Working data Start Marker

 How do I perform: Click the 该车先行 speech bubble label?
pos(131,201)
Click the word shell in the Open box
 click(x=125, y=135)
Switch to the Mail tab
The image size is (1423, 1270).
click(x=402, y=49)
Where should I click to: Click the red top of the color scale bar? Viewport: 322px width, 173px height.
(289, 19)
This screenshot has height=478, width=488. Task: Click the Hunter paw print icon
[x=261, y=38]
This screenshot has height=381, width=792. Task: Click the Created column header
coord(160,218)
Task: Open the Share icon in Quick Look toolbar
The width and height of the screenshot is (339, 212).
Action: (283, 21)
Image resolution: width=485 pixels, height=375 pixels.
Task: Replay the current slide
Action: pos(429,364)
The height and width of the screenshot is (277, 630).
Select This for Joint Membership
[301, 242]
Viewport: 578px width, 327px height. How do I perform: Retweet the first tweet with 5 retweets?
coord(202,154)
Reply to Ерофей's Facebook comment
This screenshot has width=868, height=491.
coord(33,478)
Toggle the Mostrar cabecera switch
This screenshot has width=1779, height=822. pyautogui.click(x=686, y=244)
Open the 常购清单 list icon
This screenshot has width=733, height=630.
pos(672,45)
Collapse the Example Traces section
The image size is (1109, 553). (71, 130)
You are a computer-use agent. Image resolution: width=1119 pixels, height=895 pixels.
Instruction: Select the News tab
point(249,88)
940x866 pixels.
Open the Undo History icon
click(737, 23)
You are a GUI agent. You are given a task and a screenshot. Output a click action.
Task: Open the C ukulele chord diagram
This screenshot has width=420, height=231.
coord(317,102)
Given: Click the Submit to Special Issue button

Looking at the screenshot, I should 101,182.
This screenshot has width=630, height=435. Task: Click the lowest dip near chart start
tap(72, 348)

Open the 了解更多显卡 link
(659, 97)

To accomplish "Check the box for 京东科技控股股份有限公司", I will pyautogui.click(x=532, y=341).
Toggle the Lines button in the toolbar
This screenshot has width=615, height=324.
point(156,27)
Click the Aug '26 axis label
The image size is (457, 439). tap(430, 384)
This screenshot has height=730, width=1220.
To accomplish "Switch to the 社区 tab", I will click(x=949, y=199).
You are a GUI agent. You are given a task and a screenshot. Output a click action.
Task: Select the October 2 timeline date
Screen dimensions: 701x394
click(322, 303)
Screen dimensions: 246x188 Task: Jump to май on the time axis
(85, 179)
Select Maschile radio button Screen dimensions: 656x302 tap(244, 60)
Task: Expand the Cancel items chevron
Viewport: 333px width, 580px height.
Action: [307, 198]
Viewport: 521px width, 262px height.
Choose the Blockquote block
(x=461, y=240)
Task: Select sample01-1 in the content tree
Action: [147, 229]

Working data End Marker

> [What you have to do]
Look above for the line that holds "This screenshot has width=630, height=435.", then copy it and each line after it exactly, through the last line of the data.

> [Response below]
This screenshot has width=630, height=435. Task: Click the lowest dip near chart start
tap(72, 348)

Open the 了解更多显卡 link
(659, 97)

To accomplish "Check the box for 京东科技控股股份有限公司", I will pyautogui.click(x=532, y=341).
Toggle the Lines button in the toolbar
This screenshot has width=615, height=324.
point(156,27)
Click the Aug '26 axis label
The image size is (457, 439). tap(430, 384)
This screenshot has height=730, width=1220.
To accomplish "Switch to the 社区 tab", I will click(x=949, y=199).
You are a GUI agent. You are given a task and a screenshot. Output a click action.
Task: Select the October 2 timeline date
Screen dimensions: 701x394
click(322, 303)
Screen dimensions: 246x188 Task: Jump to май on the time axis
(85, 179)
Select Maschile radio button Screen dimensions: 656x302 tap(244, 60)
Task: Expand the Cancel items chevron
Viewport: 333px width, 580px height.
Action: [307, 198]
Viewport: 521px width, 262px height.
Choose the Blockquote block
(x=461, y=240)
Task: Select sample01-1 in the content tree
Action: [147, 229]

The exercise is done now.